Sondage Léger sur l’état des infrastructures : La réfection des infrastructures existantes doit être la priorité du prochain gouvernement, selon la population
C’est ce que révèle un sondage Léger réalisé pour le compte de l’Ordre des ingénieurs du Québec.
Pas moins de quatre personnes sur cinq (80 %) se disent très (31 %) ou assez (49 %) préoccupées par les impacts du vieillissement des infrastructures publiques sur les services essentiels et la sécurité de la population, selon ce coup de sonde mené du 7 au 9 août dernier. Une proportion toute aussi significative (82 %) de la population estime que l’état des infrastructures publiques constitue un enjeu important de la prochaine élection québécoise.
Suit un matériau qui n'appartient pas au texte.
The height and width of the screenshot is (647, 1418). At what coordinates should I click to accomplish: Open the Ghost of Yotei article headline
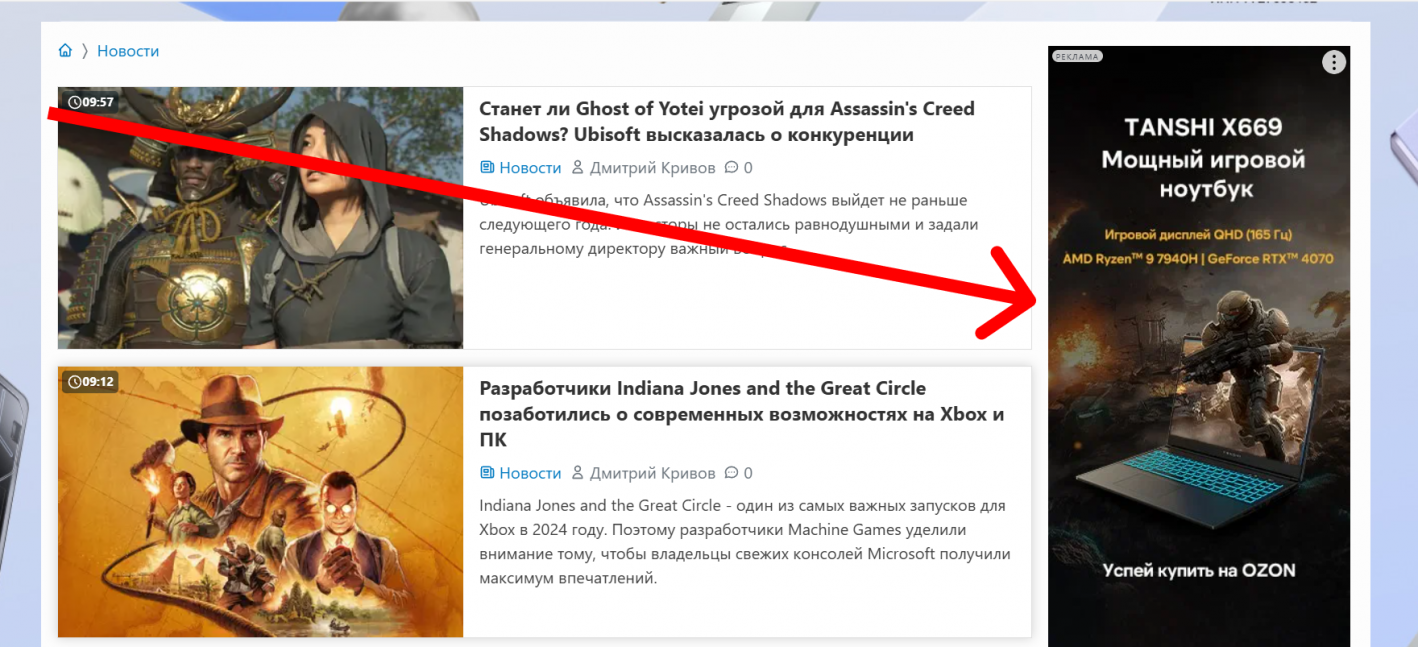point(727,121)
Plus encore, invités à choisir entre deux options quant à ce qui devrait être la priorité du gouvernement, les Québécois sont trois fois plus nombreux à privilégier l’entretien des infrastructures existantes (71%) à la construction de nouvelles infrastructures (22%).
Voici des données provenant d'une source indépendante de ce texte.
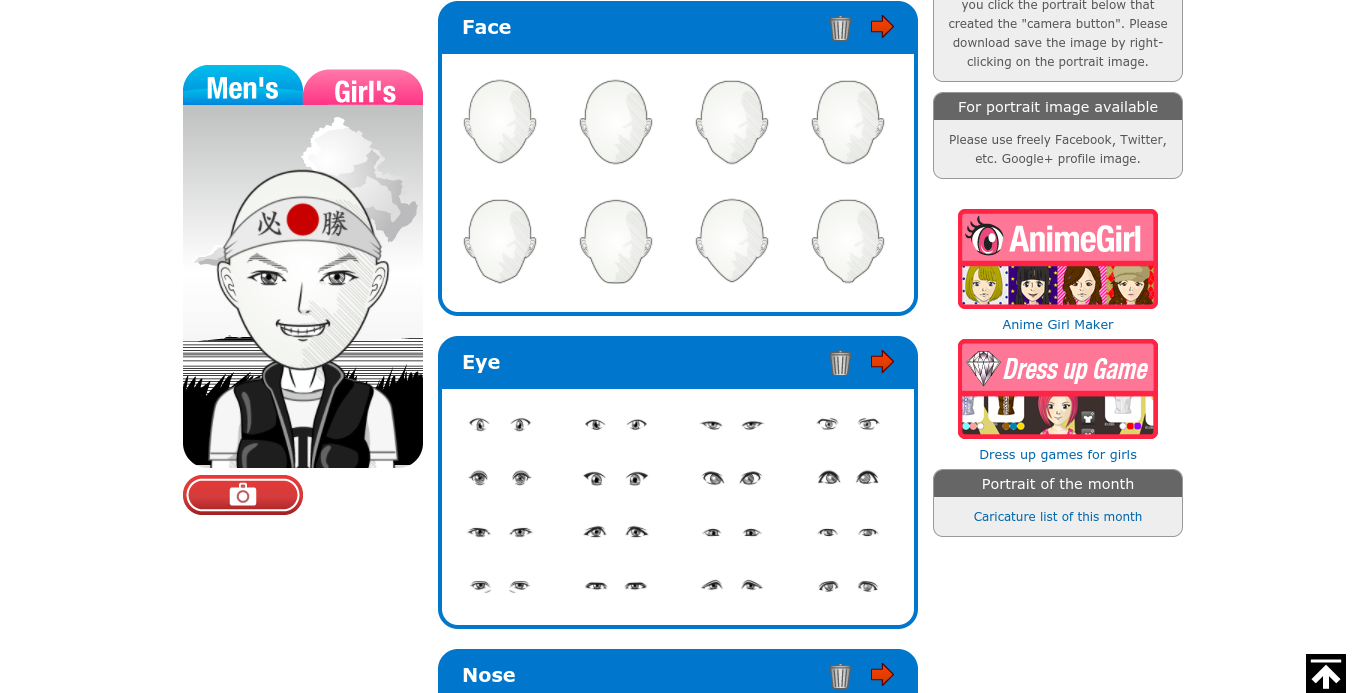Open the Anime Girl Maker link
Viewport: 1365px width, 693px height.
click(1058, 325)
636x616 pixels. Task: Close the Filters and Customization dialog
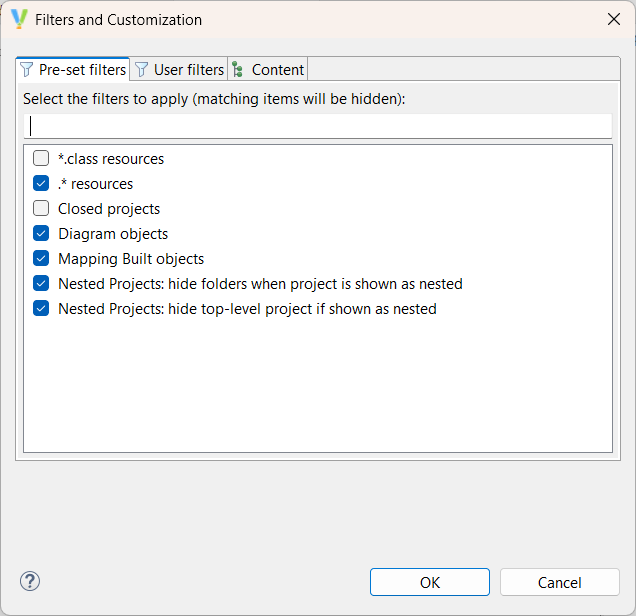click(613, 19)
« Les Québécoises et les Québécois nous disent clairement que l’état des infrastructures les préoccupe. La réponse ne se résume toutefois pas à investir davantage. Nous devons collectivement mieux planifier nos interventions, mieux prioriser nos projets et mieux entretenir ce que nous possédons déjà, afin que chaque dollar investi produise des bénéfices durables pour la population. », souligne la présidente de l’OIQ, Sophie Larivière-Mantha, ing., MBA, ASC.
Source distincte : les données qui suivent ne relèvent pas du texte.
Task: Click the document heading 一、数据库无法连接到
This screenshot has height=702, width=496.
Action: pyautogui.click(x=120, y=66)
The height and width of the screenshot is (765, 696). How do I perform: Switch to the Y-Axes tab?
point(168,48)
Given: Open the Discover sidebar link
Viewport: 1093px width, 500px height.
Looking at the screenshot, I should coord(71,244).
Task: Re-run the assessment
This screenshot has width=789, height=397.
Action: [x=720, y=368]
Des impacts qui se font déjà sentir
Autre révélation intéressante de ce sondage : les Québécoises et les Québécois subissent déjà, dans leur quotidien, les impacts de la désuétude des infrastructures publiques. En effet, près de la moitié des répondants (46 %) affirment avoir vécu des répercussions directes en lien avec le manque d’entretien de certaines infrastructures publiques dans la dernière année.
Par exemple, trois personnes sur 10 (29 %) – dont 1 Montréalais sur 3 (33 %) – soulignent avoir endommagé son véhicule à cause de l’état des routes. Les problèmes d’accès liés à l’état d’un hôpital ou d’une clinique de santé (fermeture de locaux, travaux urgents, dégradation des installations, etc.) et les répercussions liées à des services en eau (bris d’aqueduc, inondations, débordement d’égout, problème de drainage, etc.) sont les autres problèmes les plus couramment cités.
Un virage majeur s’impose
L’Ordre des ingénieurs du Québec (OIQ) rappelle que la crise des infrastructures ne sera pas résolue uniquement par davantage d’investissements. Elle impliquera également un virage majeur dans la façon de planifier, de prioriser et de gérer les infrastructures publiques. À cet effet, l’Ordre invite les décideurs publics à s’inspirer des recommandations contenues dans son rapport Agir maintenant pour éviter la f(r)acture de demain, dévoilé plus tôt en 2026. L’Ordre y présentait huit propositions concrètes destinées à transformer durablement l’entretien des infrastructures publiques.
« Les infrastructures publiques sont bien plus que des ouvrages techniques : elles soutiennent nos déplacements, nos soins de santé, notre accès à l’eau potable et plusieurs services essentiels. Le prochain grand chantier collectif qui nous attend, c’est d’en assurer la pérennité. Prendre soin de ce patrimoine collectif, c’est aussi prendre soin de la population. C’est le choix courageux à faire aujourd’hui. C’est aussi le choix auquel nous convie la population.», conclut Sophie Larivière-Mantha.
Méthodologie
La collecte des données a été réalisée par sondage omnibus. L’échantillon a été tiré aléatoirement à partir du panel d’internautes de Léger, un panel représentatif de la population québécoise adulte. Au total, 1 017 résidents du Québec, âgés de 18 ans et plus pouvant s’exprimer en français ou en anglais ont rempli le questionnaire en entier. À titre indicatif, la marge d’erreur maximale d’un échantillon probabiliste de 1017 répondants serait de +/-3,1%, et ce, 19 fois sur 20.
À propos de l’Ordre des ingénieurs du Québec
L’Ordre des ingénieurs du Québec regroupe quelque 77 000 membres et personnes candidates à la profession. Il a pour mission d’encadrer l’exercice de l’ingénierie et de soutenir le développement de la profession afin d’assurer la protection du public. L’Ordre est devenu le premier ordre professionnel carboneutre en 2022.